Per le aggravanti, invece, l’accusa ha chiesto quelle relative a crudeltà e futili motivi. La prima, per il numero di colpi inferti, la seconda in quanto il movente del cosiddetto omicidio di Barisciano sarebbe da individuare nell’ambito di consumo e cessione di stupefacenti o debiti non saldati. La Difesa, oltre alla colpevolezza dell’imputato, contesta in subordine anche le aggravanti, in quanto l’ultimo colpo sarebbe stato inferto alla vittima quando era ancora viva, quindi non ci sarebbe stato accanimento oltre l’atto stesso dell’omicidio, passaggio necessario secondo alcune sentenze della Cassazione per rilevare l’aggravante della “crudeltà”. Per la Difesa, infine, non sarebbero ravvisabili i futili motivi, in quanto il movente non sarebbe comunque emerso in maniera chiara.
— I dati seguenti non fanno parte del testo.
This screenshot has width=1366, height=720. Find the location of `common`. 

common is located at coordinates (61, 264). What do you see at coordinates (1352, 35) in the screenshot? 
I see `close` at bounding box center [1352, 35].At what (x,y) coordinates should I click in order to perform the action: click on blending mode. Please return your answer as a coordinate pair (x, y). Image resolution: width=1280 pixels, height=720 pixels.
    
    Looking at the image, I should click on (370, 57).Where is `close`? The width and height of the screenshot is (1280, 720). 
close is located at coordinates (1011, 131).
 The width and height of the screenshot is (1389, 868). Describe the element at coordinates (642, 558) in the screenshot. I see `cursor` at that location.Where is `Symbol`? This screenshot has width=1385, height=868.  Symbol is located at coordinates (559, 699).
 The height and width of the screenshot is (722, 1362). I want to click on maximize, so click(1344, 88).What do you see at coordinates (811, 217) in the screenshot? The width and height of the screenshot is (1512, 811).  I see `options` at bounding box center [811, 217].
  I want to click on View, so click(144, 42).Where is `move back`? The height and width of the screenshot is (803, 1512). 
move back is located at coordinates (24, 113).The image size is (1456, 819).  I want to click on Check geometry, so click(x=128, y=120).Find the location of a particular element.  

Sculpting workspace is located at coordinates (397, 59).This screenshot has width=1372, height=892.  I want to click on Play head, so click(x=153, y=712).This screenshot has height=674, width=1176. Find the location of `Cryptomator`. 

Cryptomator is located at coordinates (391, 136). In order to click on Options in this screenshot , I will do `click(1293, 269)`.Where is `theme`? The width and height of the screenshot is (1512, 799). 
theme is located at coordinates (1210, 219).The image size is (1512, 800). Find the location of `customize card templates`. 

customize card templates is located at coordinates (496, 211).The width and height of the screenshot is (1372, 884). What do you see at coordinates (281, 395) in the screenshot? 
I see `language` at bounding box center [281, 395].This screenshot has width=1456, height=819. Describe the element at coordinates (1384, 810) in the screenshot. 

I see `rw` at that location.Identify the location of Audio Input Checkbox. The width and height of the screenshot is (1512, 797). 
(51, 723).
A questo punto, non resta che attendere la decisione della Corte d’Assise, formata dal presidente del Tribunale Alessandra Ilari, il giudice a latere Niccolò Guasconi e sei giudici popolari. Prima della sentenza, sempre nell’udienza odierna l’imputato dovrebbe rendere alcune dichiarazioni spontanee, mentre accusa e difesa sono chiamate alle repliche.